What the exercise asks: In the records below, find the line containing "This screenshot has height=247, width=645.". Restate it and all the lines after it exactly, and omit the rest.

==============================

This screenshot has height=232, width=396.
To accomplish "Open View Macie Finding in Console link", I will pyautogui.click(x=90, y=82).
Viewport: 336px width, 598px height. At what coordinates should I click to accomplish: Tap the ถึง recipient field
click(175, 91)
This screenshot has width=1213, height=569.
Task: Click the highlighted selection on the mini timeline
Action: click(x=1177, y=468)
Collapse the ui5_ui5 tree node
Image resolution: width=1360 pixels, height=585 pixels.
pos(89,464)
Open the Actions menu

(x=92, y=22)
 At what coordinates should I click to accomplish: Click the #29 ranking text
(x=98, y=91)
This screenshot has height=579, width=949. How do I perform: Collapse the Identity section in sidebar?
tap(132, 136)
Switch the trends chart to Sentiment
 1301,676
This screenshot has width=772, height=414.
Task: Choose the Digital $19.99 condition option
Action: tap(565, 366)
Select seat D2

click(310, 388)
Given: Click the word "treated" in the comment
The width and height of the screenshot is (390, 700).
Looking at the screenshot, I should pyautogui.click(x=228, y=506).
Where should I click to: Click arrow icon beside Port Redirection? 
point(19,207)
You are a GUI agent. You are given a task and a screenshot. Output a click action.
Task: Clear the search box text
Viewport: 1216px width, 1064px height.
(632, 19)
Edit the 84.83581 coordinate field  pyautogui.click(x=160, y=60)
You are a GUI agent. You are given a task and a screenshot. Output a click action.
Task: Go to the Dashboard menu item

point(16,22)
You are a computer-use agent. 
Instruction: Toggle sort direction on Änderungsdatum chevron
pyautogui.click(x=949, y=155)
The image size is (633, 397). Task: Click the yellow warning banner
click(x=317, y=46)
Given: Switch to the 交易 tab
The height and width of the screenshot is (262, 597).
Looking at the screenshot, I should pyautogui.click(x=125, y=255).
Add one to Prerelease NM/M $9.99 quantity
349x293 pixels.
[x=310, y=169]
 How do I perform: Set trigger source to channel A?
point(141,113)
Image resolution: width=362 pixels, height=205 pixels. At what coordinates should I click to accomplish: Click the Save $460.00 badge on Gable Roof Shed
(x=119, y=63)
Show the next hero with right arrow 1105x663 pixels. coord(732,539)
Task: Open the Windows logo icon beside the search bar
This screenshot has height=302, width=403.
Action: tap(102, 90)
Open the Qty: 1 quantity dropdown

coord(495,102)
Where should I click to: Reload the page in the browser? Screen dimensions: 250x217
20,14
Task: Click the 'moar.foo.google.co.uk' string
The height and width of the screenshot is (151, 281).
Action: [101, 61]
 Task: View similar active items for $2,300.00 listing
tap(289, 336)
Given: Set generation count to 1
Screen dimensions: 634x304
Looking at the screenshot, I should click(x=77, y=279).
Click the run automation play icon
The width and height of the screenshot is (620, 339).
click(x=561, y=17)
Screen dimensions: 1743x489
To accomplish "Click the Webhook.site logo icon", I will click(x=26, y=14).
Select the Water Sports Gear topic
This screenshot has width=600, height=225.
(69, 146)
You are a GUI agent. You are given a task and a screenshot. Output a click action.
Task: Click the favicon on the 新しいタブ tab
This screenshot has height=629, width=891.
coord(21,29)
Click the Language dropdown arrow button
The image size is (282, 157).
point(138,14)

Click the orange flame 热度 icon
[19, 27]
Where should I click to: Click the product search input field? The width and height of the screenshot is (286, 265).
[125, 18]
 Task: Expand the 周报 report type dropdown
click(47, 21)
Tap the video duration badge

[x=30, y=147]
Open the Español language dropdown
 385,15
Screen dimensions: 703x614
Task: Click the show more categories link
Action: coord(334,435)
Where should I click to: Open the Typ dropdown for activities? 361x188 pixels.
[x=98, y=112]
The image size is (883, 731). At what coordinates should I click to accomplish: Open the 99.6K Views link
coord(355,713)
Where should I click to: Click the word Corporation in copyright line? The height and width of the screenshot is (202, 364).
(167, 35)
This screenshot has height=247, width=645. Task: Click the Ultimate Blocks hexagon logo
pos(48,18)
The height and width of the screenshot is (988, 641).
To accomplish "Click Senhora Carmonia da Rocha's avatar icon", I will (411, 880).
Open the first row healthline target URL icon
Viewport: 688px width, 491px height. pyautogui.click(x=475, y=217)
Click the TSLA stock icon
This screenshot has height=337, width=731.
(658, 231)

==============================

Written response:
This screenshot has height=247, width=645. Task: Click the Ultimate Blocks hexagon logo
pos(48,18)
The height and width of the screenshot is (988, 641).
To accomplish "Click Senhora Carmonia da Rocha's avatar icon", I will (411, 880).
Open the first row healthline target URL icon
Viewport: 688px width, 491px height. pyautogui.click(x=475, y=217)
Click the TSLA stock icon
This screenshot has height=337, width=731.
(658, 231)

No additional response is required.